Des revendications sociales sous les projecteurs mondiaux
Parallèlement aux incidents, plusieurs collectifs d’enseignants et des proches de personnes disparues dans le contexte de la lutte contre les cartels de la drogue ont organisé des manifestations afin d’attirer l’attention internationale sur leurs revendications.
Le Mexique demeure confronté depuis des années à une crise sécuritaire et sociale liée aux violences criminelles et aux disparitions forcées.

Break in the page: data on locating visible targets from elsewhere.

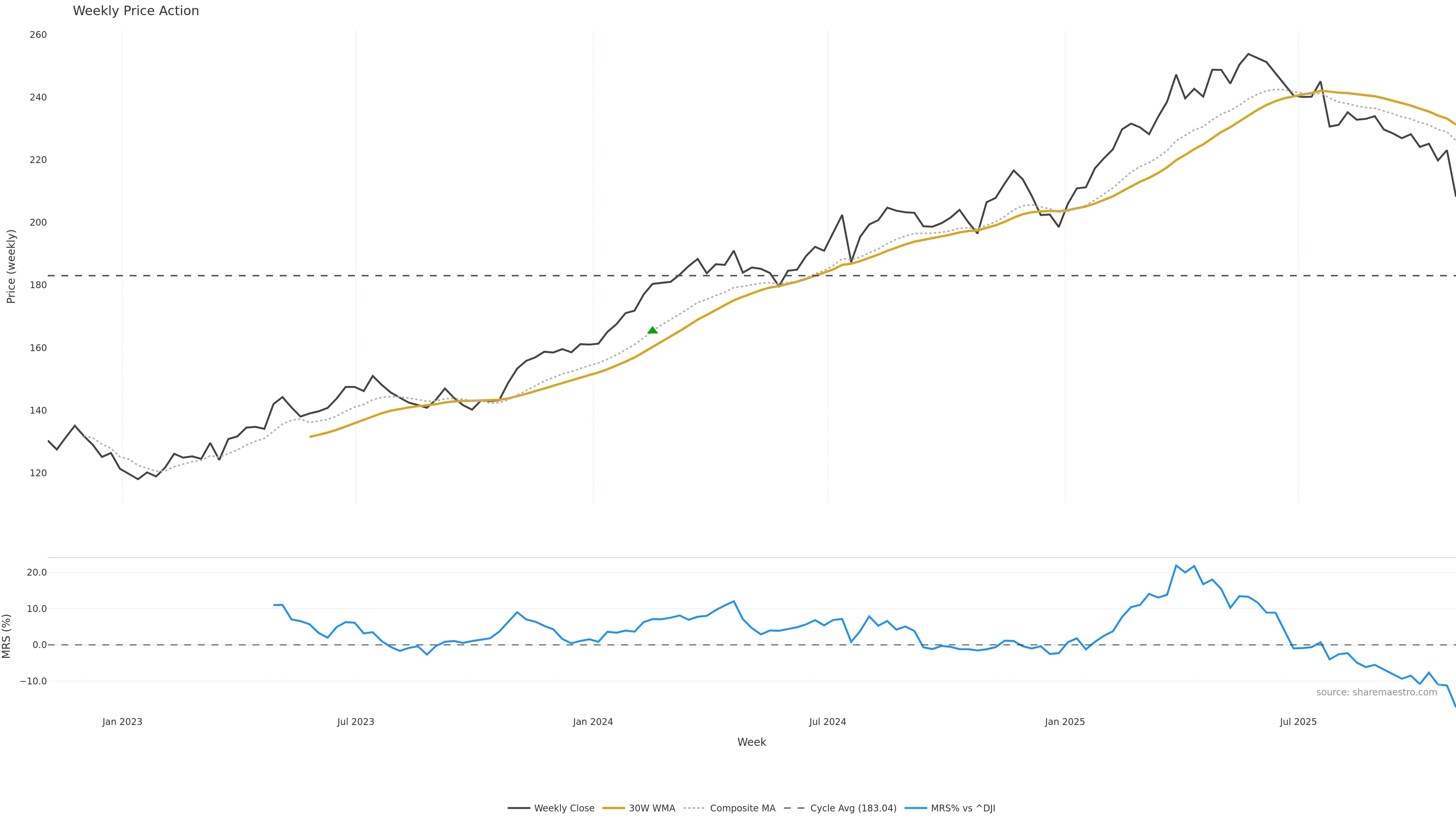Click the green triangle signal marker
The height and width of the screenshot is (819, 1456).
click(x=652, y=330)
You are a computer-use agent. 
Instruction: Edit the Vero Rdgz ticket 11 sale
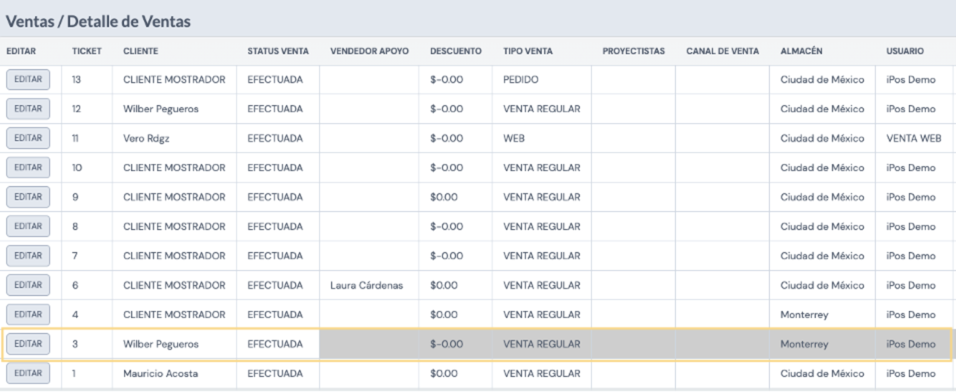coord(28,138)
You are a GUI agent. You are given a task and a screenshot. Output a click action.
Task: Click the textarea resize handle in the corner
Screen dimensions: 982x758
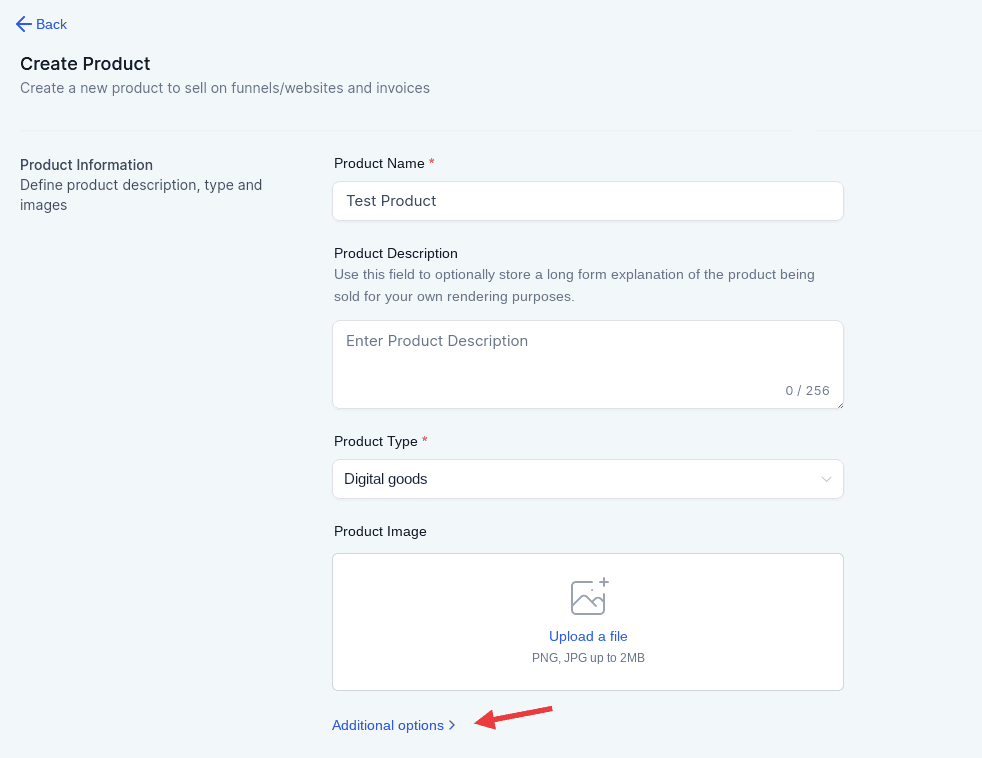(840, 405)
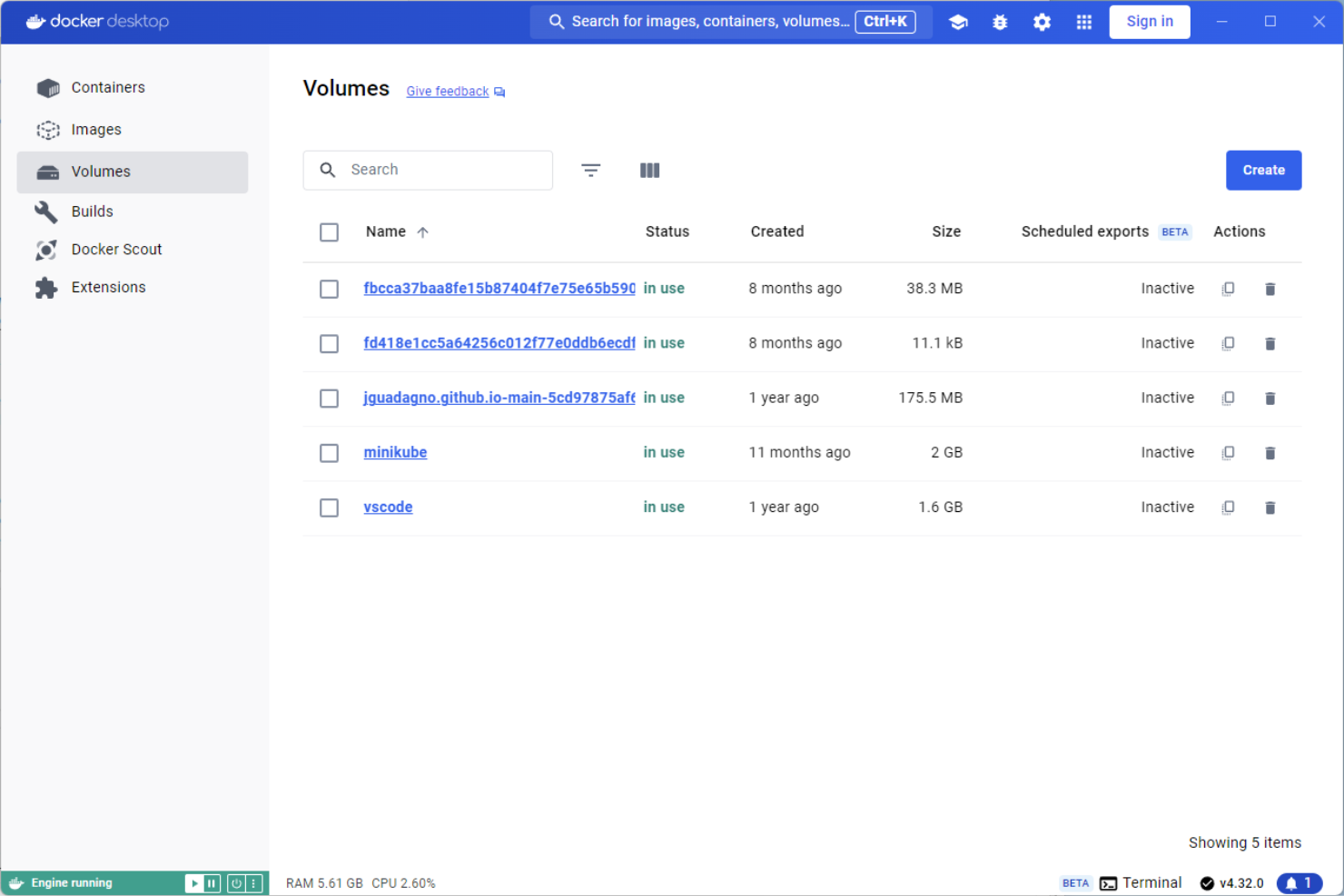This screenshot has height=896, width=1344.
Task: Open the Troubleshoot bug icon
Action: tap(999, 21)
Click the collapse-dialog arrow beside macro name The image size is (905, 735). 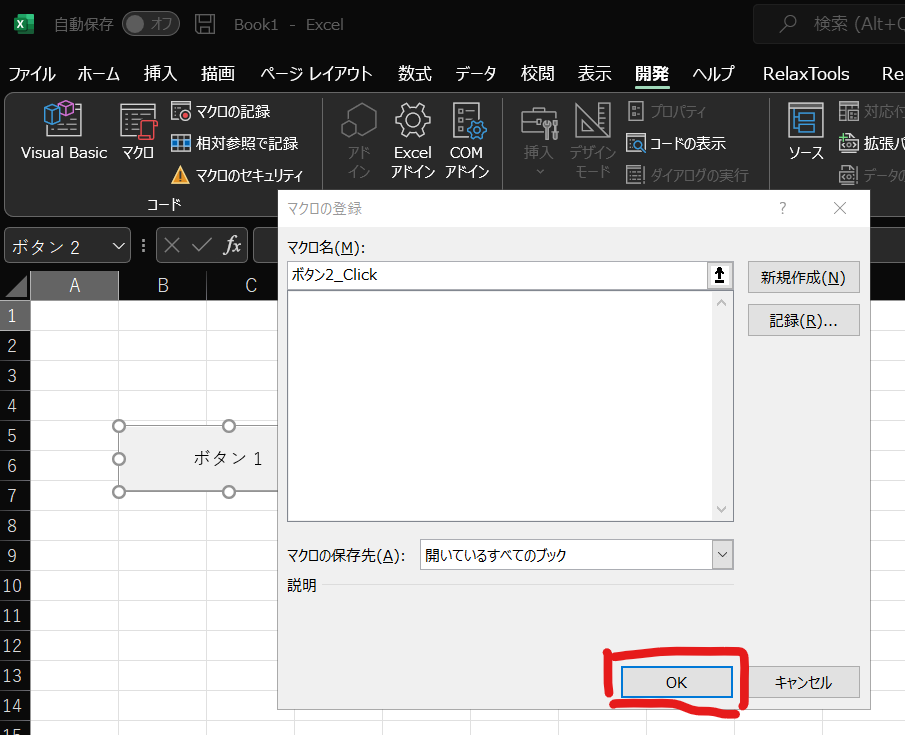click(721, 276)
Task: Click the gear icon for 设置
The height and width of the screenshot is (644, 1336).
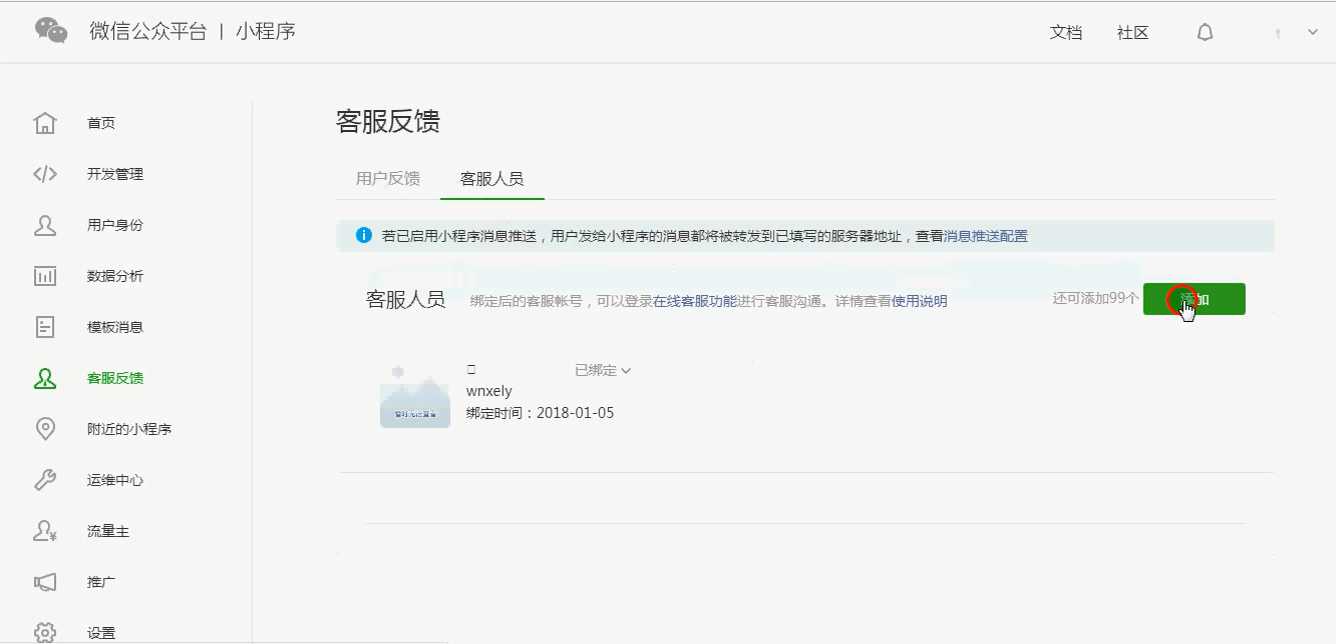Action: (x=45, y=632)
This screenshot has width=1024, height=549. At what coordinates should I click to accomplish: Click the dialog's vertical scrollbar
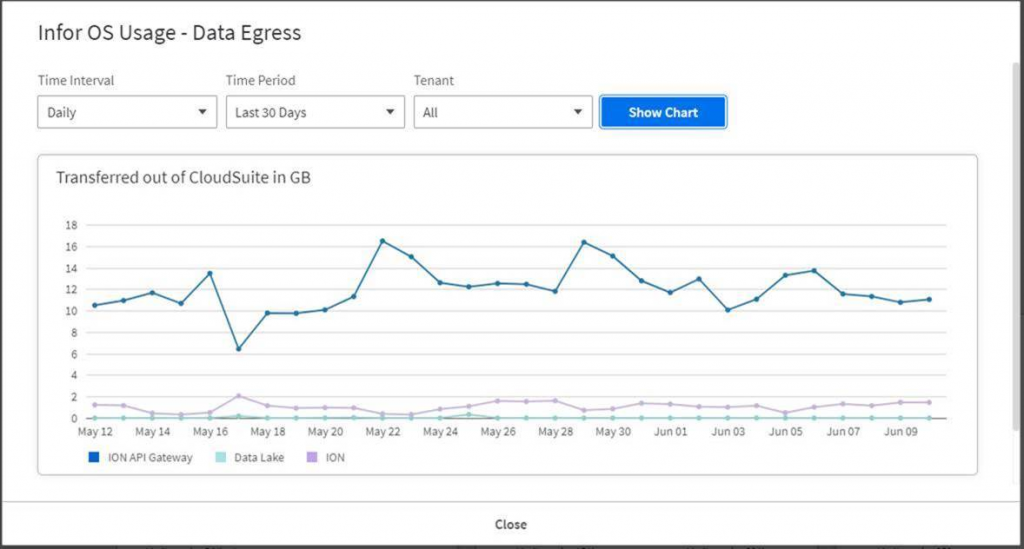click(1015, 247)
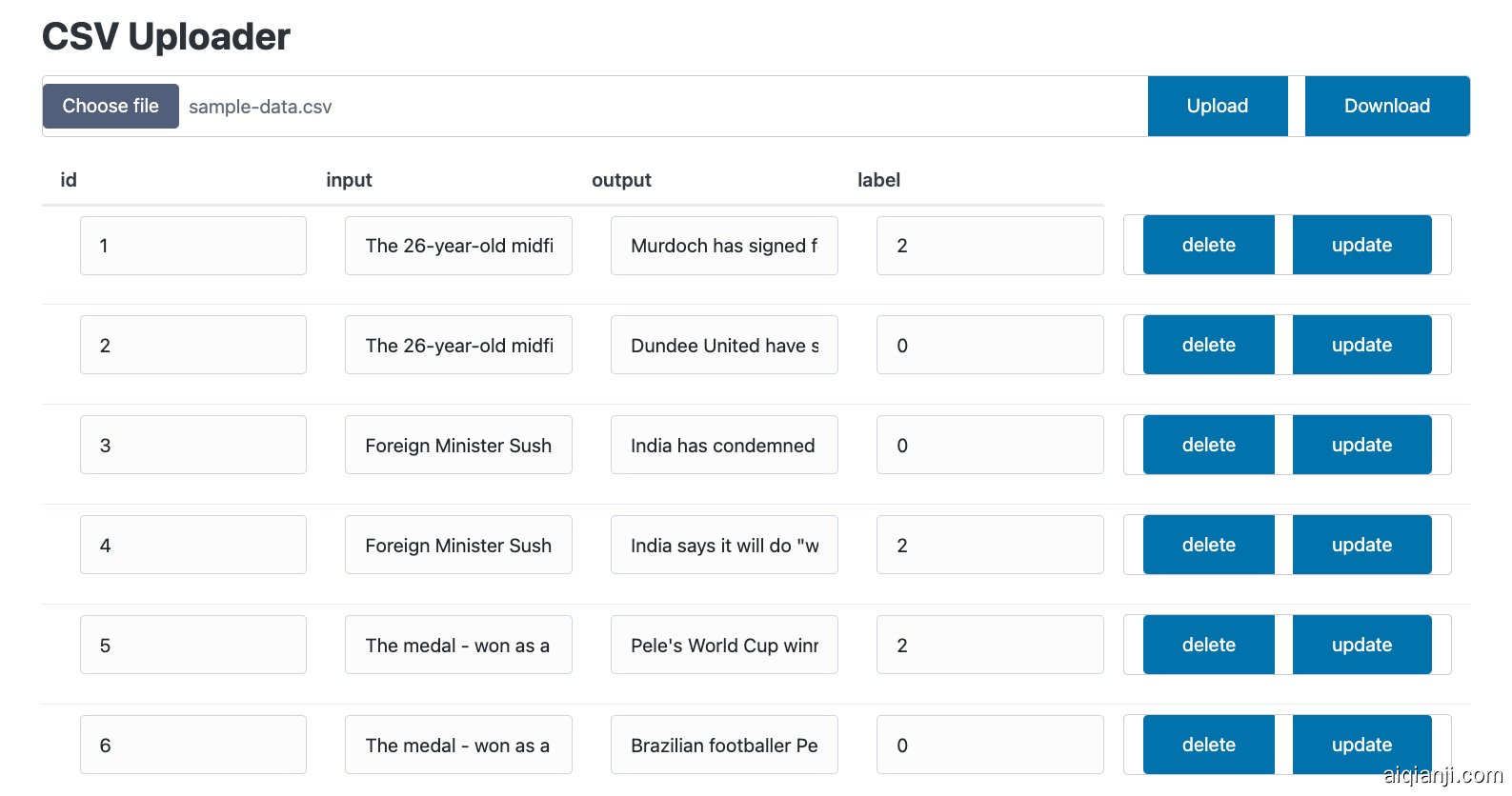Delete the Pele's World Cup row
This screenshot has width=1512, height=796.
coord(1208,645)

La tenue de la Coupe du monde place ainsi le pays sous une exposition médiatique mondiale rarement atteinte depuis les Jeux olympiques de 1968.
Le Mexique brise enfin la malédiction du match d’ouverture
Sur le terrain, la soirée s’est conclue par une victoire particulièrement symbolique pour la sélection mexicaine. Le « Tri » s’est imposé 2-0 face à l’Afrique du Sud lors du match inaugural du tournoi.
Cette rencontre avait une dimension historique : il s’agissait de la huitième fois que le Mexique disputait un match d’ouverture de Coupe du monde, un record dans l’histoire de la compétition. Pourtant, la sélection n’avait jusque-là jamais remporté une telle affiche, avec cinq défaites et deux matches nuls.
Longtemps critiquée pour ses difficultés à répondre aux attentes populaires lors des grandes compétitions internationales, l’équipe mexicaine a cette fois maîtrisé la pression jusqu’au coup de sifflet final.
Un soulagement national pour les supporters du « Tri »
Dans les tribunes, la victoire a provoqué une explosion de joie chez les supporters mexicains, impatients de voir leur sélection réussir enfin une entrée convaincante dans « son » Mondial.
Au-delà du résultat sportif, cette soirée a offert au pays une image contrastée mais puissante : celle d’une nation capable d’allier traditions, modernité et passion populaire, tout en laissant apparaître les fractures qui traversent encore sa société.
Un Mexique entre contradictions et passion du football
Pour de nombreux observateurs internationaux, cette cérémonie d’ouverture a résumé les paradoxes du Mexique contemporain : un pays à la fois chaleureux et violent, moderne et profondément attaché à ses racines, marqué par les inégalités mais animé d’une immense énergie collective.
Dans ce contexte, le football apparaît comme un langage commun capable de fédérer bien au-delà des divisions politiques ou sociales. Et pour cette ouverture du Mondial 2026, le Mexique a démontré qu’il restait l’une des grandes terres de passion du football mondial.